> What you are asked to do
Lines below containing the word "Tactical" should be copied out.

> Input data
*** Block opens ***
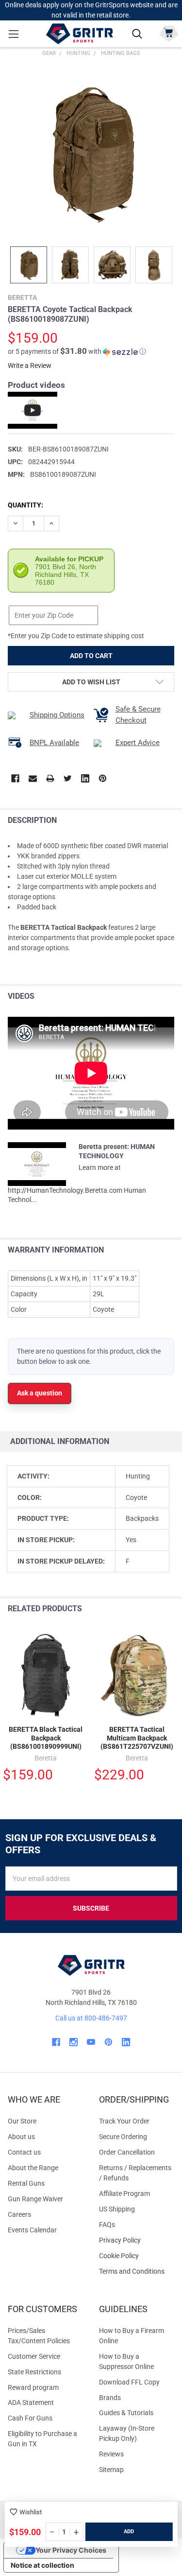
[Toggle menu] (13, 33)
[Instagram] (73, 2042)
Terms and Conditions (137, 2271)
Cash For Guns (30, 2418)
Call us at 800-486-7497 (91, 2018)
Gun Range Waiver (35, 2199)
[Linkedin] (85, 778)
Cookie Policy (137, 2256)
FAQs (107, 2224)
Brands (110, 2398)
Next (172, 1609)
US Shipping (117, 2209)
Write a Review (29, 365)
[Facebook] (15, 778)
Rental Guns (26, 2183)
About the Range (33, 2168)
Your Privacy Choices (70, 2550)
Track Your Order (124, 2121)
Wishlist (30, 2512)
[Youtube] (91, 2042)
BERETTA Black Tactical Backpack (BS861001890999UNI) (46, 1737)
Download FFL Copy (129, 2382)
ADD (129, 2531)
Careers (19, 2214)
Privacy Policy (137, 2240)
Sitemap (111, 2469)
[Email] (32, 778)
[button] (77, 351)
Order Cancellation (127, 2152)
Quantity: (25, 505)
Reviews (111, 2454)
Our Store (22, 2121)
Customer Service (34, 2356)
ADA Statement (31, 2402)
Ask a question (39, 1393)
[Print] (50, 778)
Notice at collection (42, 2565)
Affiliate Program (124, 2193)
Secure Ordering (123, 2137)
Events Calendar (32, 2230)
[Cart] (169, 33)
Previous (152, 1609)
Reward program (33, 2387)
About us (21, 2137)
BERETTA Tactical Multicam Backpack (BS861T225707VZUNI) (136, 1737)
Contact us (24, 2152)
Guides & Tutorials (126, 2413)
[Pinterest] (102, 778)
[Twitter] (67, 778)
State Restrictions (34, 2372)
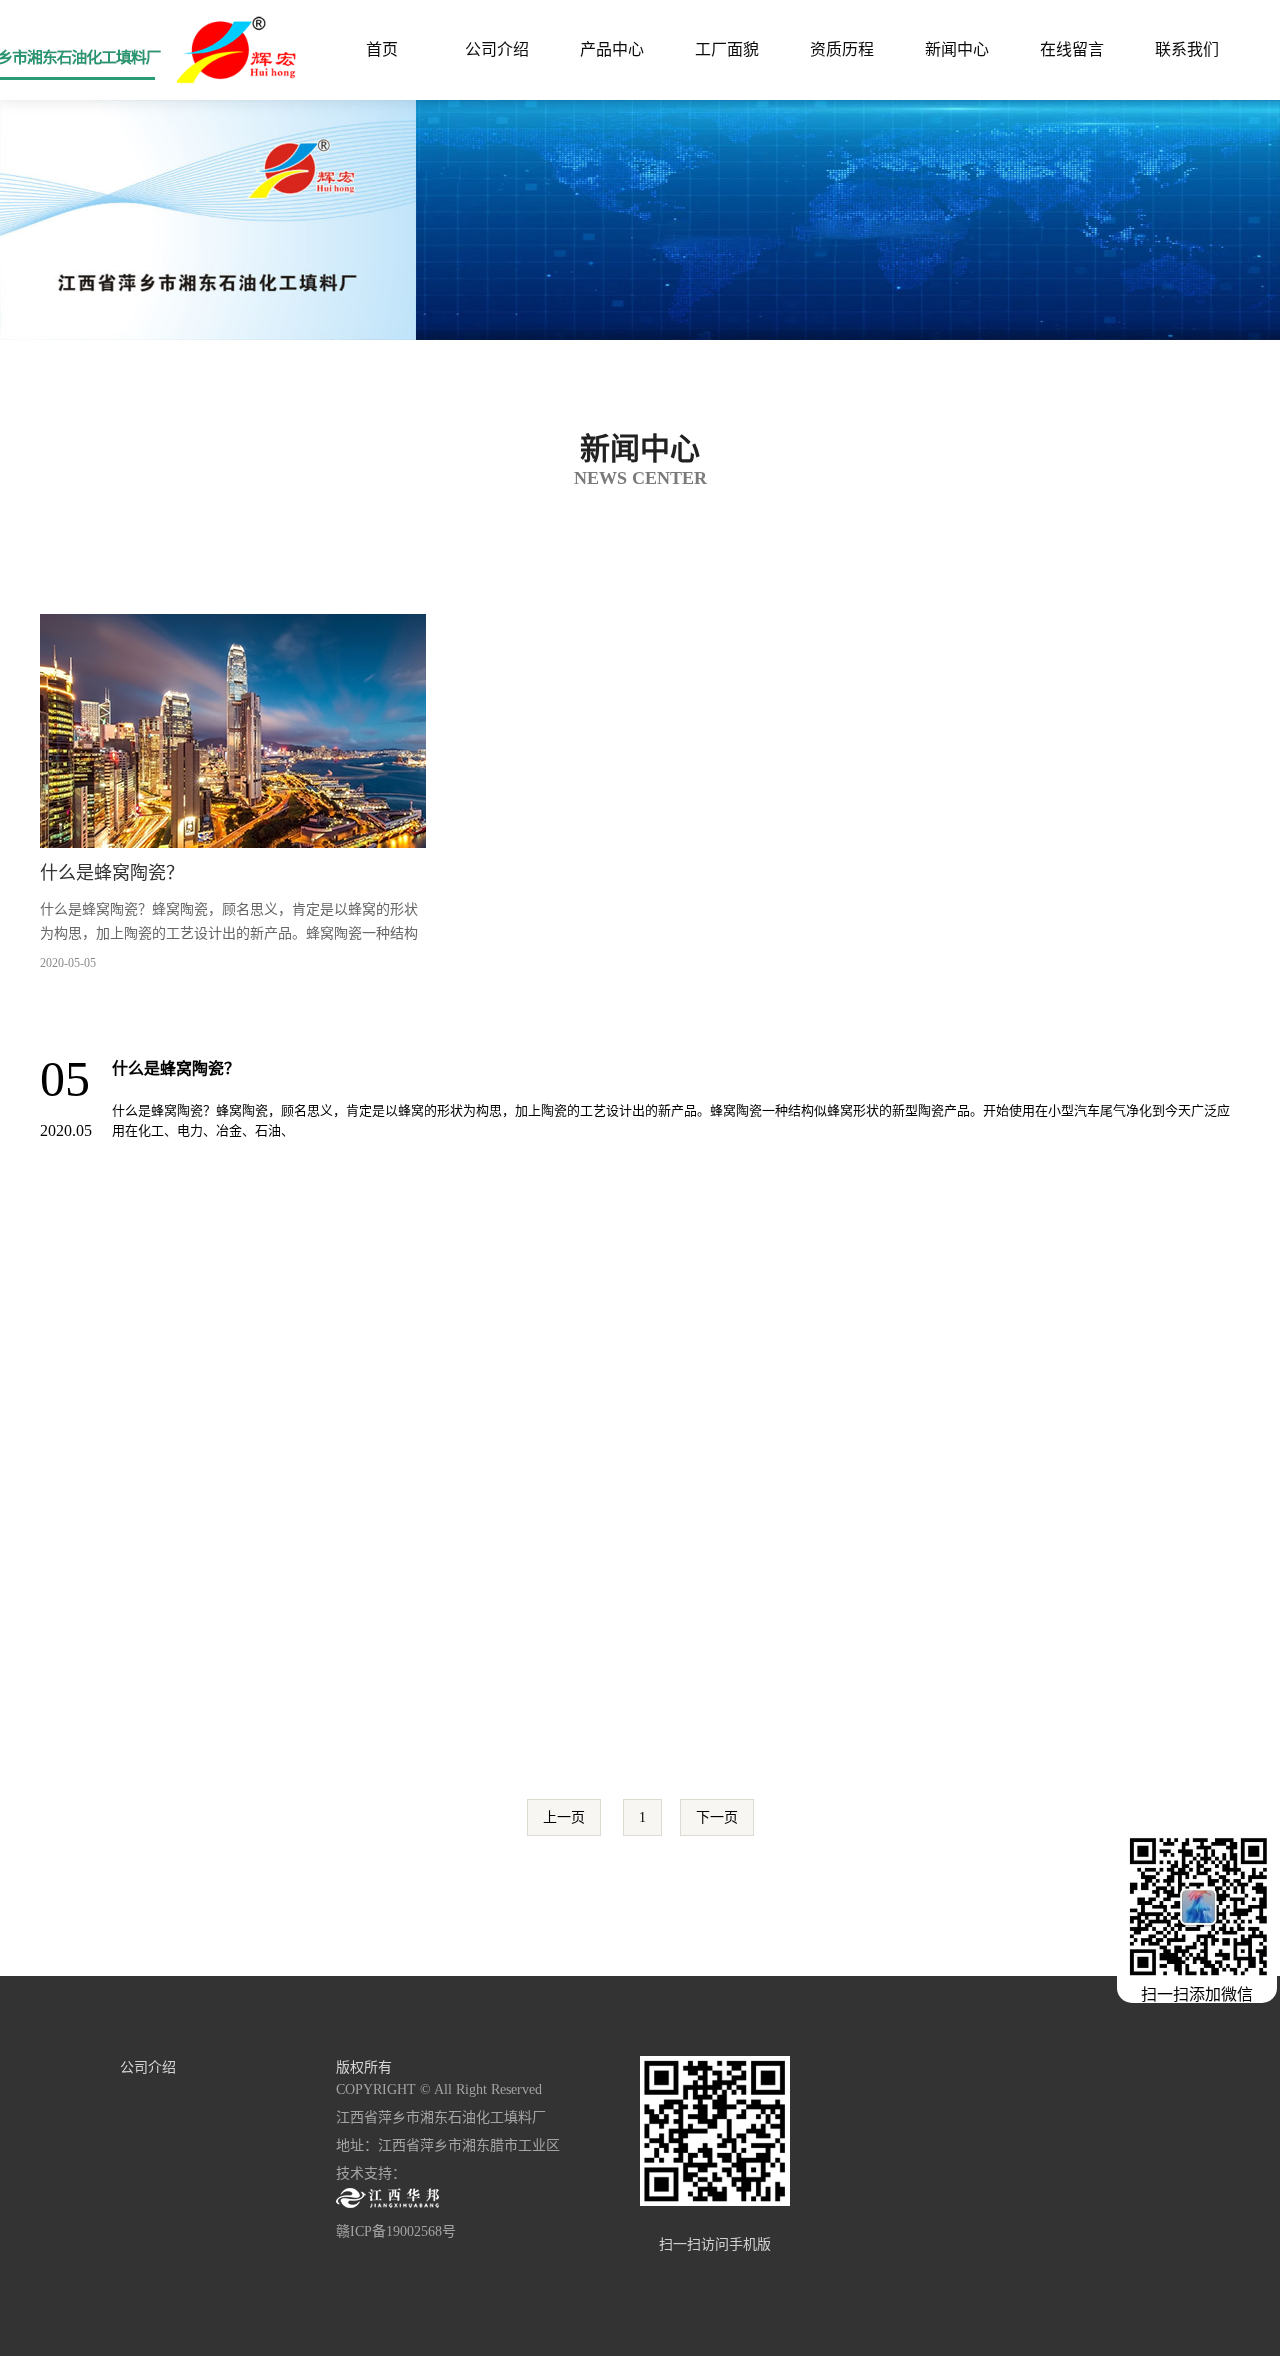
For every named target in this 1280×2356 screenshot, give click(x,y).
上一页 (564, 1817)
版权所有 (364, 2067)
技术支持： (371, 2173)
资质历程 (842, 49)
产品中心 (612, 49)
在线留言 (1072, 49)
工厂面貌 (727, 49)
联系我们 (1187, 49)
*** Block closes ***
> Finished exercise
BERETTA Black Tactical Backpack (BS861001890999UNI) (46, 1737)
BERETTA Tactical Multicam Backpack (BS861T225707VZUNI) (136, 1737)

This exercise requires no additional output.